As these are currently only working nicely in Chrome, I used the webkit prefix where necessary.
http://jsfiddle.net/zLna6/3/
The code itself has comments which I hope are clear:
var fs,
err = function(e) {
throw e;
};
// request the sandboxed filesystem
webkitRequestFileSystem(
window.TEMPORARY,
5 * 1024 * 1024,
function(_fs) {
fs = _fs;
},
err
);
// when a directory is selected
$(":file").on("change", function() {
$("ul").empty();
// the selected files
var files = this.files;
if(!files) return;
// this function copies the file into the sandboxed filesystem
function save(i) {
var file = files[i];
var text = file ? file.name : "Done!";
// show the filename in the list
$("<li>").text(text).appendTo("ul");
if(!file) return;
// create a sandboxed file
fs.root.getFile(
file.name,
{ create: true },
function(fileEntry) {
// create a writer that can put data in the file
fileEntry.createWriter(function(writer) {
writer.onwriteend = function() {
// when done, continue to the next file
save(i + 1);
};
writer.onerror = err;
// this will read the contents of the current file
var fr = new FileReader;
fr.onloadend = function() {
// create a blob as that's what the
// file writer wants
var builder = new WebKitBlobBuilder;
builder.append(fr.result);
writer.write(builder.getBlob());
};
fr.onerror = err;
fr.readAsArrayBuffer(file);
}, err);
},
err
);
}
save(0);
});
$("ul").on("click", "li:not(:last)", function() {
// get the entry with this filename from the sandboxed filesystem
fs.root.getFile($(this).text(), {}, function(fileEntry) {
// get the file from the entry
fileEntry.file(function(file) {
// this will read the contents of the sandboxed file
var fr = new FileReader;
fr.onloadend = function() {
// log part of it
console.log(fr.result.slice(0, 100));
};
fr.readAsBinaryString(file);
});
}, err);
});
That is not possible, exactly, but your app can still probably work. Reading the file is possible through a file input form element, but writing the file back to disk is where you'll run into trouble.

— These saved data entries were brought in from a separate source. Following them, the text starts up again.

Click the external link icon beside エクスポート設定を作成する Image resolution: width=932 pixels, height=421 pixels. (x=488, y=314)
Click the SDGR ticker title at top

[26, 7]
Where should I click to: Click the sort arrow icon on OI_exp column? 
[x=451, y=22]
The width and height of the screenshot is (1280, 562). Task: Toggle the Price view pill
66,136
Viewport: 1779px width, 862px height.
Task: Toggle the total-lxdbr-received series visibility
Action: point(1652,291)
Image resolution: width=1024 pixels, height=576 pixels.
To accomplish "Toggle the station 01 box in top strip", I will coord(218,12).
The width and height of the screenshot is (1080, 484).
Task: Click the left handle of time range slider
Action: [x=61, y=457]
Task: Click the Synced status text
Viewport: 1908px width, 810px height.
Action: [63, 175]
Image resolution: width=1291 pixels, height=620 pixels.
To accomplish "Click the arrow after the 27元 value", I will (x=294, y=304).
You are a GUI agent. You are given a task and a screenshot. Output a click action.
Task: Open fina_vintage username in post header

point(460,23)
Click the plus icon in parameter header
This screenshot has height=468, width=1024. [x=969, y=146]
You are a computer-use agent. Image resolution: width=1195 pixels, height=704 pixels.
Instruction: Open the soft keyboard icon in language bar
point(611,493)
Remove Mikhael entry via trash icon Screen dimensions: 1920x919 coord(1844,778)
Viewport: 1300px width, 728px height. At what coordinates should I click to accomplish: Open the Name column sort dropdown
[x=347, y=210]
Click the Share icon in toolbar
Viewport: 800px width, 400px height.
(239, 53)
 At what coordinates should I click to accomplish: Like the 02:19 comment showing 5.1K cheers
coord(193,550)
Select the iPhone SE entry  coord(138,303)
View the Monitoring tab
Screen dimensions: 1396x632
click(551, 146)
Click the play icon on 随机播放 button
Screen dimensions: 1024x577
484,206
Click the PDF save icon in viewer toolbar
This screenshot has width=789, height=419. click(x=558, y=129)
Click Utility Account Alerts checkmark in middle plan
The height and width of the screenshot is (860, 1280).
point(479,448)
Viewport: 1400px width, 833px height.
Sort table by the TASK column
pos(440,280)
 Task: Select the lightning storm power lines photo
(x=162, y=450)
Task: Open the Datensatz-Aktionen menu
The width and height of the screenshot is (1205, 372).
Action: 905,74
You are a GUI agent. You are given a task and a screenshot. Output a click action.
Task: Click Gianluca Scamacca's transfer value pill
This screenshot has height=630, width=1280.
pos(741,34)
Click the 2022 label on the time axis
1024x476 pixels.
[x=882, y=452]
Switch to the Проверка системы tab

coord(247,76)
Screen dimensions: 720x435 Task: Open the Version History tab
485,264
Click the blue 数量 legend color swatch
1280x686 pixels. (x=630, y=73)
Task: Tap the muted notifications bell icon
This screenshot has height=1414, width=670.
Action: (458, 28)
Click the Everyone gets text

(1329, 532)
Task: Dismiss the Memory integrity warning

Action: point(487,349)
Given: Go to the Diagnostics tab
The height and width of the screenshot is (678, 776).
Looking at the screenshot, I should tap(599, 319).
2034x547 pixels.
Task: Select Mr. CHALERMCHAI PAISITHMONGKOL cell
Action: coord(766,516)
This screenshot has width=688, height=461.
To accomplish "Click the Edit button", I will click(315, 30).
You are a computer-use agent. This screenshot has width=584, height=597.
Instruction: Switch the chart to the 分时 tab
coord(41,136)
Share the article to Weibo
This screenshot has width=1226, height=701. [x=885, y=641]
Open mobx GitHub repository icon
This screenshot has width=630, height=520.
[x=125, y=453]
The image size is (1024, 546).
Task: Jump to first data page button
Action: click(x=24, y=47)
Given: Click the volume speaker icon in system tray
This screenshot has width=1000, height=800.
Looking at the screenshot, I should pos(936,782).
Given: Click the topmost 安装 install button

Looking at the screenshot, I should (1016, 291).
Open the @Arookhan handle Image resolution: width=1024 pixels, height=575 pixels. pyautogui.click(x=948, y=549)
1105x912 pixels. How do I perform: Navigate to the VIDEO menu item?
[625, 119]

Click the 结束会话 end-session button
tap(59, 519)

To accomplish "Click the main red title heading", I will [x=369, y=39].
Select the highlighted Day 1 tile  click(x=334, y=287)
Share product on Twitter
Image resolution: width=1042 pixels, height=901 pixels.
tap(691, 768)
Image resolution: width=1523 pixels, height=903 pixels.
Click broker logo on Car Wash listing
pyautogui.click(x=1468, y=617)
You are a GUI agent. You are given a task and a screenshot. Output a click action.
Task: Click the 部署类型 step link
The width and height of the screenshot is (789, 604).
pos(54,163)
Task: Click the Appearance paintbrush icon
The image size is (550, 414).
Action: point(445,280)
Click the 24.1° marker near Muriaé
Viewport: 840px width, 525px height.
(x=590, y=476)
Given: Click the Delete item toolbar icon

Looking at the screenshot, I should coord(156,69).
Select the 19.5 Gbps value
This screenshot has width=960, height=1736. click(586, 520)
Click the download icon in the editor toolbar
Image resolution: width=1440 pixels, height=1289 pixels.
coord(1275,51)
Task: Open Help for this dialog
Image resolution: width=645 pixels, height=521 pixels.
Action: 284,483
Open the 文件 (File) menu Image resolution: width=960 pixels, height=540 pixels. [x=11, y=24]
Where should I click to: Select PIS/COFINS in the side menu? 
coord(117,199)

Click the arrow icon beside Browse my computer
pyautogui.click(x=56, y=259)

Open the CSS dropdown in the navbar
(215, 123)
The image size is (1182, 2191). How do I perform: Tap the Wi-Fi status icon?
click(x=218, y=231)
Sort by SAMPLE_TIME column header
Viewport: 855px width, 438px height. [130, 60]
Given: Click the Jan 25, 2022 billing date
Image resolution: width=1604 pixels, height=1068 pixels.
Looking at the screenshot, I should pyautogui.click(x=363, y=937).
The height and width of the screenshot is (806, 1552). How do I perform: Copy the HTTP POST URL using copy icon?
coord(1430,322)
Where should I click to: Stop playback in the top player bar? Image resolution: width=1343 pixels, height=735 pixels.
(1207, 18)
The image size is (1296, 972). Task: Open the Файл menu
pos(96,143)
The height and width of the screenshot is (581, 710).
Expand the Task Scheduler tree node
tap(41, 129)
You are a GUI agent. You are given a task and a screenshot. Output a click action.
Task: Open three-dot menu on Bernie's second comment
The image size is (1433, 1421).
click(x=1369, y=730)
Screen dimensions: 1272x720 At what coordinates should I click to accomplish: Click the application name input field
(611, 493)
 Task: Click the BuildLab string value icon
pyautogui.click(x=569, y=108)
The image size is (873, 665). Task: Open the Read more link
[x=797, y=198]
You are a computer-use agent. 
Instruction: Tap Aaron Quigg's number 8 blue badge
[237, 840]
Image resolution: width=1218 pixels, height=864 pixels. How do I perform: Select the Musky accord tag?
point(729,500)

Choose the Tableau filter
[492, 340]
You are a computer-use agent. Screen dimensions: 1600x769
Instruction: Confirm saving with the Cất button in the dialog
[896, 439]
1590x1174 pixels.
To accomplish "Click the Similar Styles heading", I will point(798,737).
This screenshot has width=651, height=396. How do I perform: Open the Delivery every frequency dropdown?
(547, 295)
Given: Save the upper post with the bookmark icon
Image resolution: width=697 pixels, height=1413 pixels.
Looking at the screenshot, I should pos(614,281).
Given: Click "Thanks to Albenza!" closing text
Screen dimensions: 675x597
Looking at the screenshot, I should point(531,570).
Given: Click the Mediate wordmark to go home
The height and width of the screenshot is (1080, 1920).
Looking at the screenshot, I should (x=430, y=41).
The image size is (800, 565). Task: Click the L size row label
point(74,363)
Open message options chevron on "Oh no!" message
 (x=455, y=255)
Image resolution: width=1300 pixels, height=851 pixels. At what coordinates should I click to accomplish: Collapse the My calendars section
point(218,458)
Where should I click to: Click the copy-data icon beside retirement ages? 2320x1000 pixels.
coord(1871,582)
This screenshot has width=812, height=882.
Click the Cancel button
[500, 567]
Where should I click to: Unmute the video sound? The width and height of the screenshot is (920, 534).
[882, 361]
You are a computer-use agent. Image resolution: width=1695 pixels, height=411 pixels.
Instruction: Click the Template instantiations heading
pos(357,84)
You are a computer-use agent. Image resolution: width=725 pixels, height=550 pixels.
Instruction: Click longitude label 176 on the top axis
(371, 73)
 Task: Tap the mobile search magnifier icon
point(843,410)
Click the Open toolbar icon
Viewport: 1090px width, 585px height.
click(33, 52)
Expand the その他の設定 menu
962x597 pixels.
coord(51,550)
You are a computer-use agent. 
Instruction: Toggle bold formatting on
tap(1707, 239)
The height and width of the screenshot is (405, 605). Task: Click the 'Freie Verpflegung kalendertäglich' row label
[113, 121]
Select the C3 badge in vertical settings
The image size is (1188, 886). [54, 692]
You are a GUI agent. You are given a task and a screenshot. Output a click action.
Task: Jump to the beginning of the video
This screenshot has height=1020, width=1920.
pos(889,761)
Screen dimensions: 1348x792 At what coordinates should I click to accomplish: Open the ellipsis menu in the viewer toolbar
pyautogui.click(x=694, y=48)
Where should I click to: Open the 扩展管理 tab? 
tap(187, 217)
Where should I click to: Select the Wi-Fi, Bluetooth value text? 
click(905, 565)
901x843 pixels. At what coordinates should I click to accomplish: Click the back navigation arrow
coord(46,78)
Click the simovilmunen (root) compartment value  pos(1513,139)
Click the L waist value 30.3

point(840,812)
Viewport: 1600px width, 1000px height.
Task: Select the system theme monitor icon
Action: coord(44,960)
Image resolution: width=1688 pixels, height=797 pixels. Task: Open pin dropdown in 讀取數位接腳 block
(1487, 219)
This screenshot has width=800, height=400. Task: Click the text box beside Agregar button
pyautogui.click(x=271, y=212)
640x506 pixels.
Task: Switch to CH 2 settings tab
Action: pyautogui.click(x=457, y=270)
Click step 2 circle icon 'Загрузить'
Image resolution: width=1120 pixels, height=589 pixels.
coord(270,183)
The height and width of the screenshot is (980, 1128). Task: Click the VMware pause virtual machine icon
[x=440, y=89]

The two ways your browser can write to disk are 1) downloading a file and 2) the HTML5 filesystem API. Option #1 obviously doesn't let your application choose the destination and option #2 only works with browser-created sandbox filesystems. That restriction might not be a deal-breaker for you -- it just means that the folders that your app uses will be buried somewhere in your browser's data files.
Also, the Filesystem API is currently Chrome-only (but it is an open standard). If you want cross-platform support, maybe you can use IndexedDB. You could use localStorage, but Chrome has a hard 5MB limit, which would be terrible for a media application.